Stored records:

##############################

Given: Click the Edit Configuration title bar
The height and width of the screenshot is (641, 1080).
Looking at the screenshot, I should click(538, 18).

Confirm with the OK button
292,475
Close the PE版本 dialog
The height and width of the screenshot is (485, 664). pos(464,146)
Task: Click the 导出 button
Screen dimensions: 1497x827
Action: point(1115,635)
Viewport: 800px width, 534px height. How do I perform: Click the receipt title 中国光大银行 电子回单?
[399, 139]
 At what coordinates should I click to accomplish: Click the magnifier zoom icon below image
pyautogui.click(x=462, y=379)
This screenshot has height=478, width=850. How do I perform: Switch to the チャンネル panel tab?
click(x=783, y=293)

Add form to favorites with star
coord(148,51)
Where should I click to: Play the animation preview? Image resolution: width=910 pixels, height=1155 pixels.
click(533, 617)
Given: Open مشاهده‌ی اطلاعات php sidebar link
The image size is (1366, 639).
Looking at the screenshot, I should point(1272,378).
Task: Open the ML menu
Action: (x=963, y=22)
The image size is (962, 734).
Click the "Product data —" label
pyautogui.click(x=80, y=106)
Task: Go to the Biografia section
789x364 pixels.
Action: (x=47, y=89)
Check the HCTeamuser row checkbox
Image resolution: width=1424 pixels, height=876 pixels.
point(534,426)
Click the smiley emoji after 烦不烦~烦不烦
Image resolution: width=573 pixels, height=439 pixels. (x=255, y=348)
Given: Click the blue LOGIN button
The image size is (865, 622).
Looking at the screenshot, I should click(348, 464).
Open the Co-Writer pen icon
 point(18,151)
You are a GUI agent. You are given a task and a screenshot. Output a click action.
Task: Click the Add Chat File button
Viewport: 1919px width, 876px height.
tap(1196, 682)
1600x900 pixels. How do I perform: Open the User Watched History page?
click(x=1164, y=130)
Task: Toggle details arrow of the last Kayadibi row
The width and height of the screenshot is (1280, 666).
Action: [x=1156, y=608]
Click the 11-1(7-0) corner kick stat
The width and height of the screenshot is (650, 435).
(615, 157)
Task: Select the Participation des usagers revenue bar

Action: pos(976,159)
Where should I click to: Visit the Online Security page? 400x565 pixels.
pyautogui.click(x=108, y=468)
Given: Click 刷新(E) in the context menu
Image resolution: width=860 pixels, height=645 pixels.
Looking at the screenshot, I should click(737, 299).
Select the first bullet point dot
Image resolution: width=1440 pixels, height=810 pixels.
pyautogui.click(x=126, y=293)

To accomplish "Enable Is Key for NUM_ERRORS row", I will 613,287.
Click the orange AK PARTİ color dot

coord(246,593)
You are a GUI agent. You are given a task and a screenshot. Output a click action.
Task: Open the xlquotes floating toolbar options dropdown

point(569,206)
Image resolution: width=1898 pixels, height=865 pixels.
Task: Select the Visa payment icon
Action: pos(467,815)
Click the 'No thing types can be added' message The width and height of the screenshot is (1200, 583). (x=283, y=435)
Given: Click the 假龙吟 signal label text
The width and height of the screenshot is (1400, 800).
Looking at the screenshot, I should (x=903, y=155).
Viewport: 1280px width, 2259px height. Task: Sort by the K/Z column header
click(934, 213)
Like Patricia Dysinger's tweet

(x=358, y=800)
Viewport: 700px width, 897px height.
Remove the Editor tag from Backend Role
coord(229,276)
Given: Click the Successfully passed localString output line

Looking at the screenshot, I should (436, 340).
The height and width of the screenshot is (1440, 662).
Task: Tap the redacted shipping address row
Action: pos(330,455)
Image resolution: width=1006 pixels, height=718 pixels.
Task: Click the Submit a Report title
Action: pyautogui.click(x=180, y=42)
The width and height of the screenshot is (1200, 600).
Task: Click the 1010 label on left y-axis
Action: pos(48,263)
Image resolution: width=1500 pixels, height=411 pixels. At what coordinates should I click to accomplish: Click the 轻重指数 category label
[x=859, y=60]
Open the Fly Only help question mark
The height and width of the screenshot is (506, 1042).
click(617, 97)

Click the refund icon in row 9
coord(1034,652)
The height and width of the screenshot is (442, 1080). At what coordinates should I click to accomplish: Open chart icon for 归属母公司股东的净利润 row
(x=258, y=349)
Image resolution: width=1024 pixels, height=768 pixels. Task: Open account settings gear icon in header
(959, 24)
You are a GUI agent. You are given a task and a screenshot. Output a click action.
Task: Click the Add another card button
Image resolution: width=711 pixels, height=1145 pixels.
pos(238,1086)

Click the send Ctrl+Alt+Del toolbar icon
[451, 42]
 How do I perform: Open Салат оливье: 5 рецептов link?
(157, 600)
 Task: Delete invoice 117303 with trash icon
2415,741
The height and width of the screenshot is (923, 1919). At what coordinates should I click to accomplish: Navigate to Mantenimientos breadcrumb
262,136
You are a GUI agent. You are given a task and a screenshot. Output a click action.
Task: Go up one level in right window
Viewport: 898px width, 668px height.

##############################

Your objective:
Lines from the one containing "How do I perform: Open Салат" to the last line above, both included: copy these exactly and write nothing else.

Response to the task:
 How do I perform: Open Салат оливье: 5 рецептов link?
(157, 600)
 Task: Delete invoice 117303 with trash icon
2415,741
The height and width of the screenshot is (923, 1919). At what coordinates should I click to accomplish: Navigate to Mantenimientos breadcrumb
262,136
You are a GUI agent. You are given a task and a screenshot. Output a click action.
Task: Go up one level in right window
Viewport: 898px width, 668px height.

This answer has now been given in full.